What do they think … they
don’t
think. I haven’t been able to collect any money for three weeks and it was their mistake in the first place, not mine. And now they’re on strike. They owe me a full month. I haven’t paid my rent. I borrowed money from someone who doesn’t have any either. Then they go on strike for a rise … they don’t care about us, they never think about what is happening to us. I could kill them.’
He said uncomfortably, his eyes bright with sympathy for her, ‘Look at it from their point of view …’
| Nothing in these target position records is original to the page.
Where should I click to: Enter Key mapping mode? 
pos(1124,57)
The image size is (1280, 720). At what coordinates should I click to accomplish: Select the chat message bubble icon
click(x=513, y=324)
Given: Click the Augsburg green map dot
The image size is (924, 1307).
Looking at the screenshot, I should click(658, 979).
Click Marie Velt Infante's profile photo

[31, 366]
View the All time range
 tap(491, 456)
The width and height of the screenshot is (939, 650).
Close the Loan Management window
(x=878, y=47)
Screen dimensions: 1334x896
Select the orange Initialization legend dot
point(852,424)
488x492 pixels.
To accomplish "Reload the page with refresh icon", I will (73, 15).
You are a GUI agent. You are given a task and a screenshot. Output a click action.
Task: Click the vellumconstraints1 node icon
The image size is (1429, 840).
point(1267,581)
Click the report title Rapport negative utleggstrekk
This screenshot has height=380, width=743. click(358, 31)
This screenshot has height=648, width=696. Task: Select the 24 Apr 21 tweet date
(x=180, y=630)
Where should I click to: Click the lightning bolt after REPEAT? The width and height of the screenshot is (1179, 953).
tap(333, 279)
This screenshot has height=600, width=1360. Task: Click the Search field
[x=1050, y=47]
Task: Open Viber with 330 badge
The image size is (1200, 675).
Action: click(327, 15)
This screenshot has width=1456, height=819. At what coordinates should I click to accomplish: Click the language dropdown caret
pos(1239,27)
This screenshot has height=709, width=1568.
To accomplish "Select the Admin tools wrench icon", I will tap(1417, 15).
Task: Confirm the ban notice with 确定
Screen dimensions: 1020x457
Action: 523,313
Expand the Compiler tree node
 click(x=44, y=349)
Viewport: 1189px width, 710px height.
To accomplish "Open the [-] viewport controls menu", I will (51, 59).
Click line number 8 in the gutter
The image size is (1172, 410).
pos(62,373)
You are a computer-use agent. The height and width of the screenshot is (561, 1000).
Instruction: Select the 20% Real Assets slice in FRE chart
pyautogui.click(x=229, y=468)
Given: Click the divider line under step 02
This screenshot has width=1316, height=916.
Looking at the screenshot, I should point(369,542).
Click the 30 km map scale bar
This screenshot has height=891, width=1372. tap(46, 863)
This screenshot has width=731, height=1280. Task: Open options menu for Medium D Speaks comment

‘What point of view?’ she cut in. ‘I’m only interested in my point of view. I had a friend downstairs, she killed herself last time they decided to treat themselves to going on strike. She had two kids. They’re in care now. I got myself a job a couple of months ago. It wasn’t much of a job but it was a job. But hanging around Social Security day after day to try and get my money out of them, I lost it. Now I haven’t even got that. I’m not going to try for another job, what’s the point? If I did get one, the shittingD.H.S.S. would decide to go on strike again.’ She delivered all this in a cold level tone, her eyes-the vulnerable eyes of a girl-staring off at nothing. She was probably seeing visions of herself killing enemies.
He said, sounding discouraged, ‘Not everyone in the Social Security agrees with the strike. I’m sure of that.’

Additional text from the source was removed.